Wednesday, September 19, 2007

Fortune Cookies

Walk into any Chinese restaurant in America and you will cleanse your palate and finish your meal with a fortune cookie. These simple biscuits folded into a moon shape with a slip of paper inside have become popular in all American and Canadian Chinese restaurants. Ironically enough, the origin of the fortune cookie is not in China. Different stories predict where this Chinese dessert came from.

The fortune cookie as we know it today originated in America. One story recounts the creation of the fortune cookie when Chinese men were settling in the area between California and Nevada laying railways. Workers had few pleasures during this hard time except these small biscuits to exchange with one another during the Chinese Moon Festival. Traditional Lotus Moon Cakes were traded during this celebration, but all the settlers had were these biscuits filled with good luck messages. Thus the fortune cookie was born.

Another story recounts a local baker in Los Angeles. Around 1920 David Jung began making these cookies filled with words of encouragement to hand out to the poor and homeless. He eventually founded the Hong Kong Noodle Company.

Los Angeles cannot take the claim so quickly because San Francisco also has a claim on the creation of fortune cookies. In 1907 Makota Hagiwara, a caretaker of a Japanese Tea Garden, created these cookies as well bearing thank you notes. These cookies helped him with a dispute against the mayor and in 1915 his invention was displayed at the Panama Convention.

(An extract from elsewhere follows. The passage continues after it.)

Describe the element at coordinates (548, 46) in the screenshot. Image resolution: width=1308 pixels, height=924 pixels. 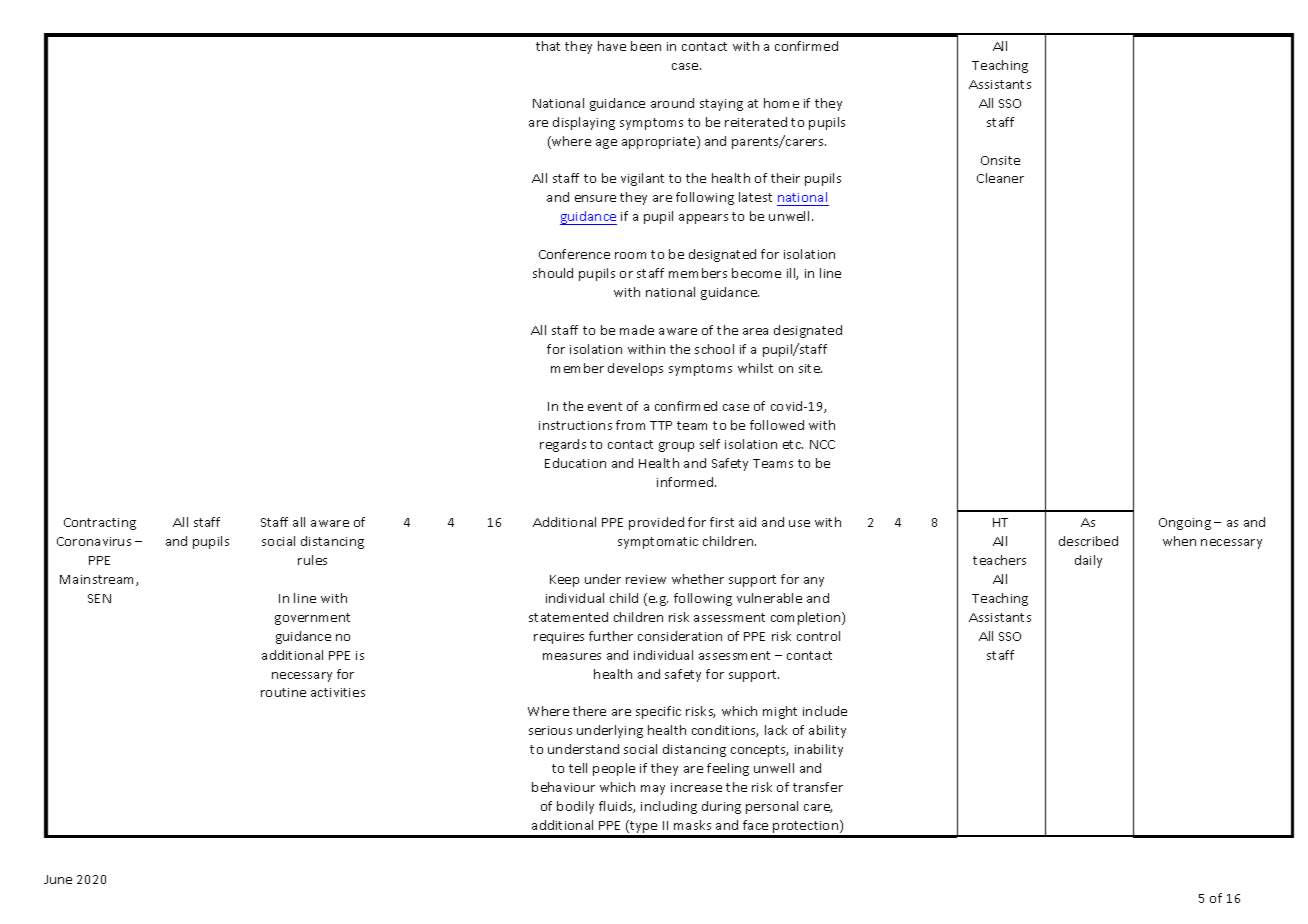
I see `that` at that location.
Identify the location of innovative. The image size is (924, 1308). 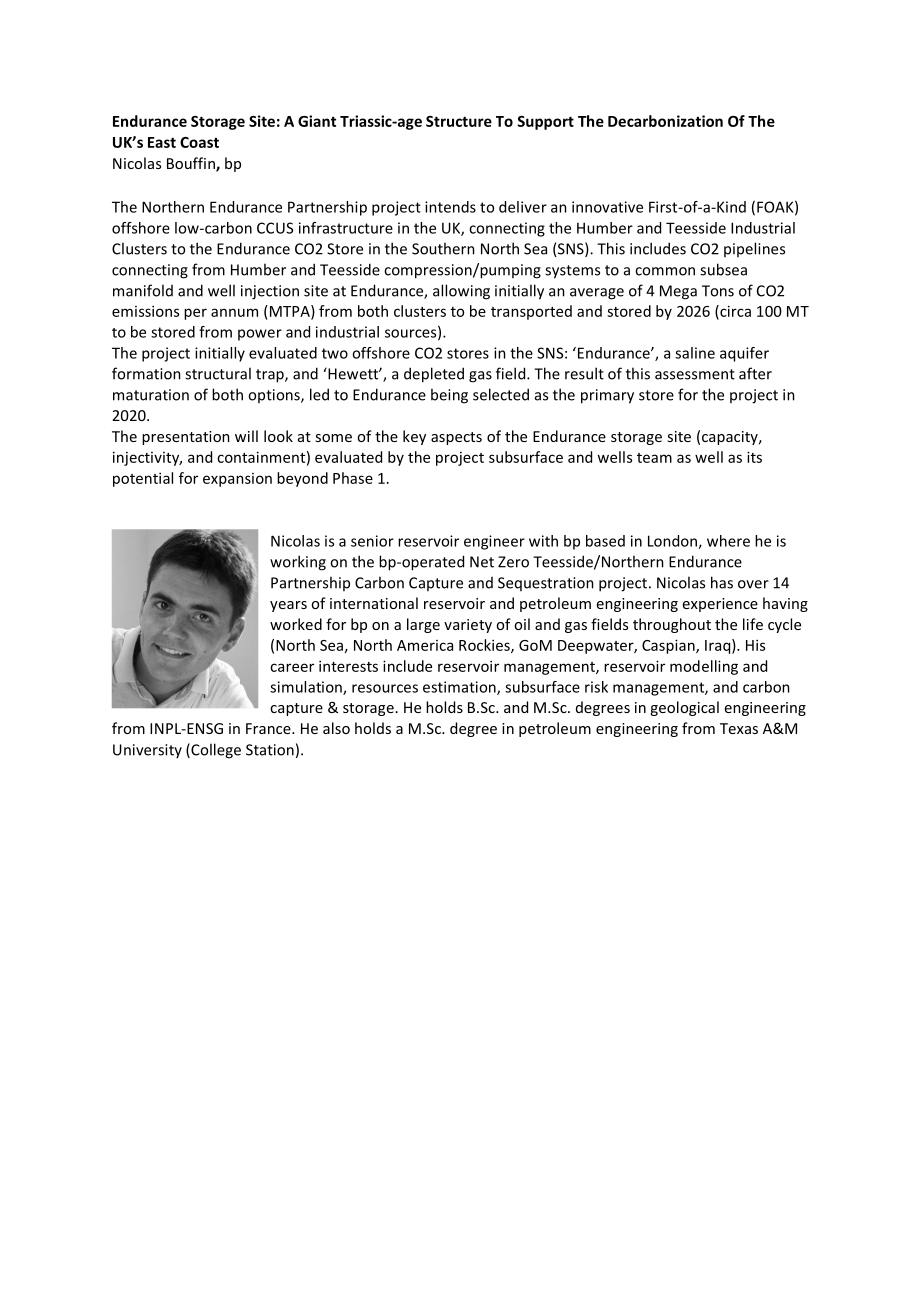
(607, 207).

These small cookies were originally made by hand through the talented work of chopsticks. In 1964 San Francisco's Lotus Fortune Cookie Company created a machine to make the cookies and slip tiny fortunes in them. However, currently the largest fortune cookie company is the Wonton Food Inc. of Long Island City, and this plant distributes 60 millions cookies per month. Now that is a lot of good luck to go around.